NAUGATUCK — Former burgess and tax collector Lois Ackerman is scheduled to ask a judge Tuesday in Waterbury Superior Court to save her house from demolition.

A week before the two-family house at 146 Walnut St. was supposed to be knocked down, Ackerman sued the borough to challenge the demolition order. The lawsuit names the Board of Mayor and Burgesses and Building Inspector William Herzman, who five years ago issued the first order to demolish or repair the house.

Herzman has said the house was harboring rodents and raccoons and had debris inside stacked at least five feet high. He said it was a health and fire hazard. Neighbors have also complained that the house’s condition has depreciated their property values.

The house last week looked the same as it has for years. Overgrown brush almost entirely screened it from view, a hole in the roof was only partially covered by a tarp and the walls appeared to be collapsing inwards.

Ackerman and her lawyer, Kevin McSherry of Fairview Avenue, claim she was not given enough of a chance to repair the house, which her family has owned for generations.

“There was never any doubt that I wanted to fix the property,” said Ackerman, who now lives in the Oak Terrace public housing complex on Conrad Street. “I just didn’t have the money.”

Ackerman tried to sell an adjacent lot, which she owns, for money to repair the house, but no one has bought it, which she said was the recession’s fault.

“She’s been trying. She tried a number of avenues and hasn’t had any luck trying to get assistance,” McSherry said.

Ackerman does not owe any taxes on the property, Tax Collector James Goggin said.

Her lawsuit argues the Board of Mayor and Burgesses should not have been allowed to order the house’s demolition. Per the borough charter, Ackerman appealed the 2007 order to the Building Code Board of Appeals and then to the borough board. McSherry claims state law says the state building inspector should hear any appeal denied by the building code board.

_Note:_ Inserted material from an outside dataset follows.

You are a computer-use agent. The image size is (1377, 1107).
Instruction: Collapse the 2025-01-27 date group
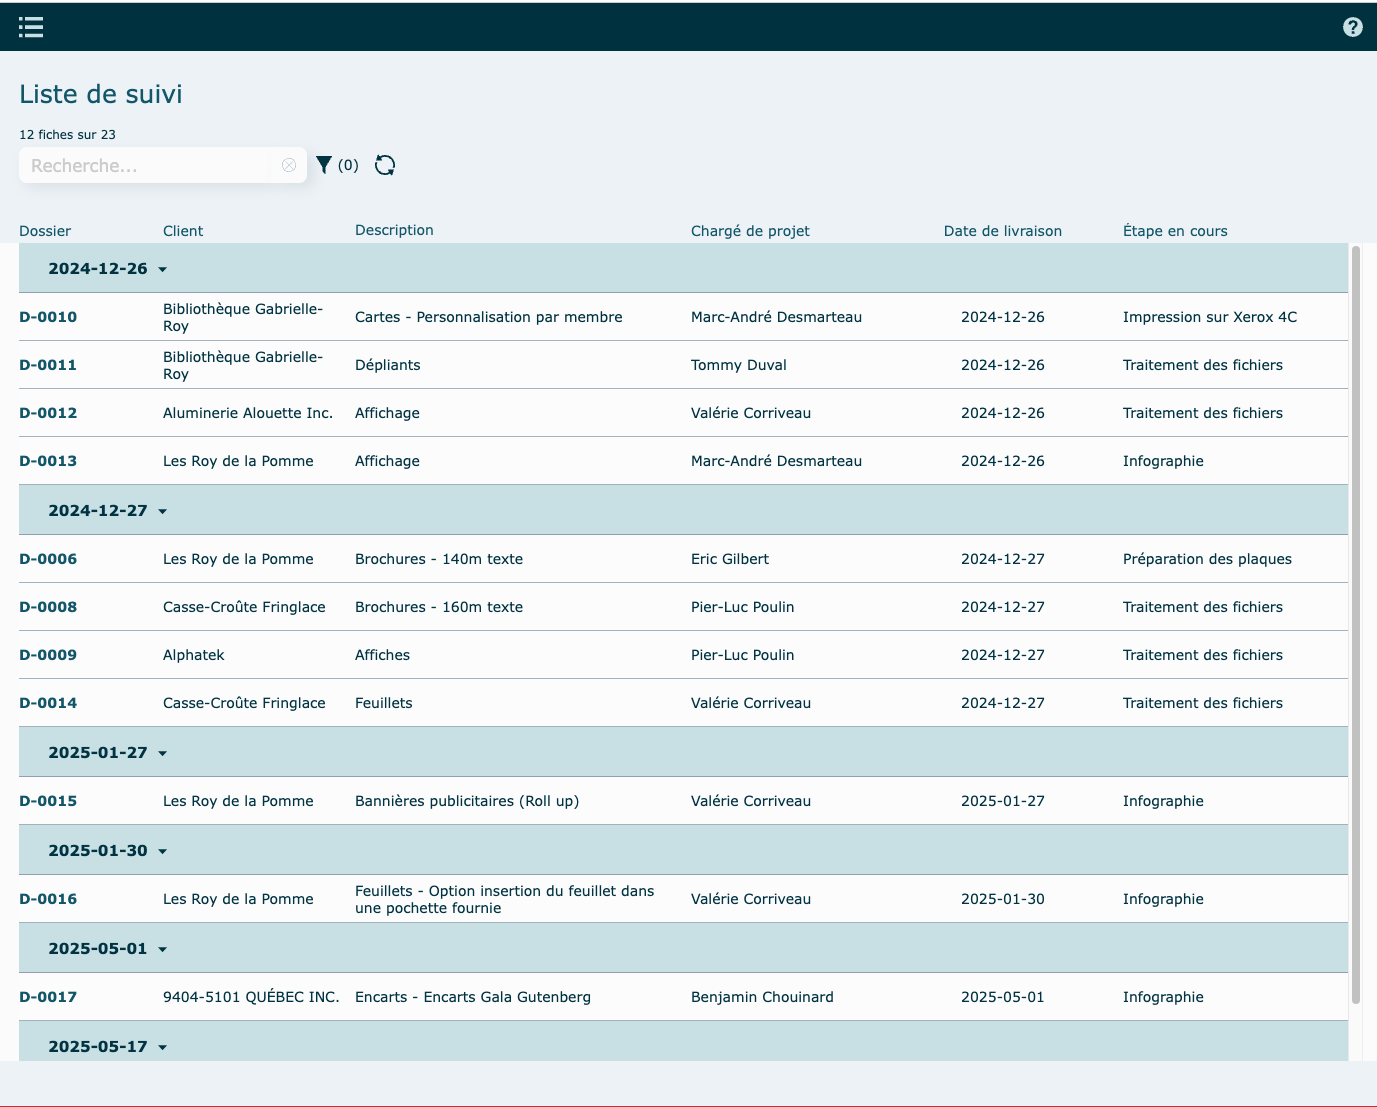162,753
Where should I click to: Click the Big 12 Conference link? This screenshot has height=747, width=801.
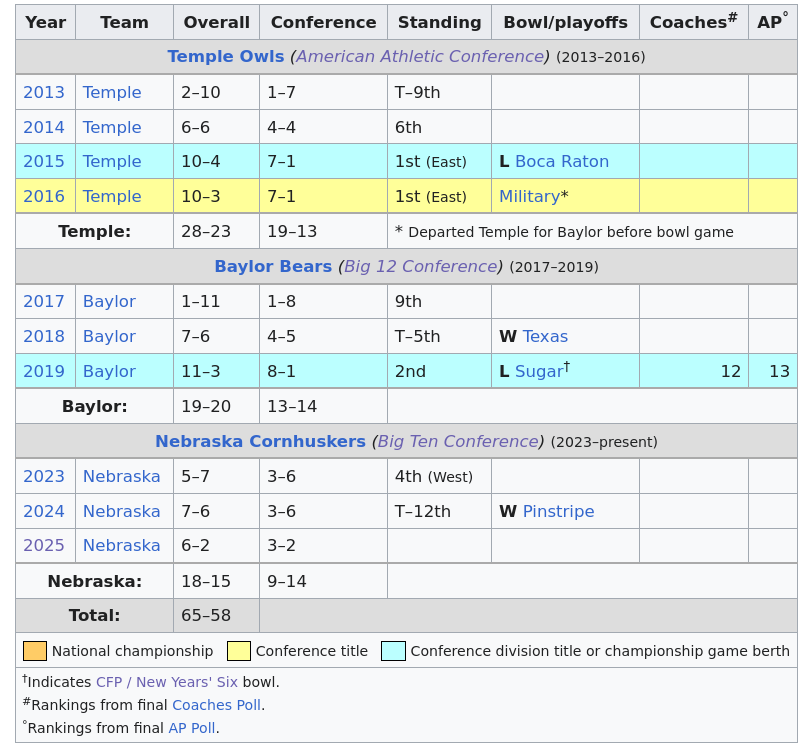click(x=420, y=267)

Ackerman filed her second appeal to the borough board because she wanted to protect herself by following the charter, McSherry said.

She has never pleaded her case before the state building inspector.

Attorney Edward Fitzpatrick, who is representing Herzman and the borough board, has said the provision in the borough charter that gives the borough board final say is permissible under state law.

More than a year has elapsed since Ackerman filed her suit, but McSherry said he was not surprised it was going to trial without a settlement.

“There’s no middle ground,” McSherry said. “The town wants the house to be torn down and my client wants to repair the house, so there’s not a middle ground to discuss it.”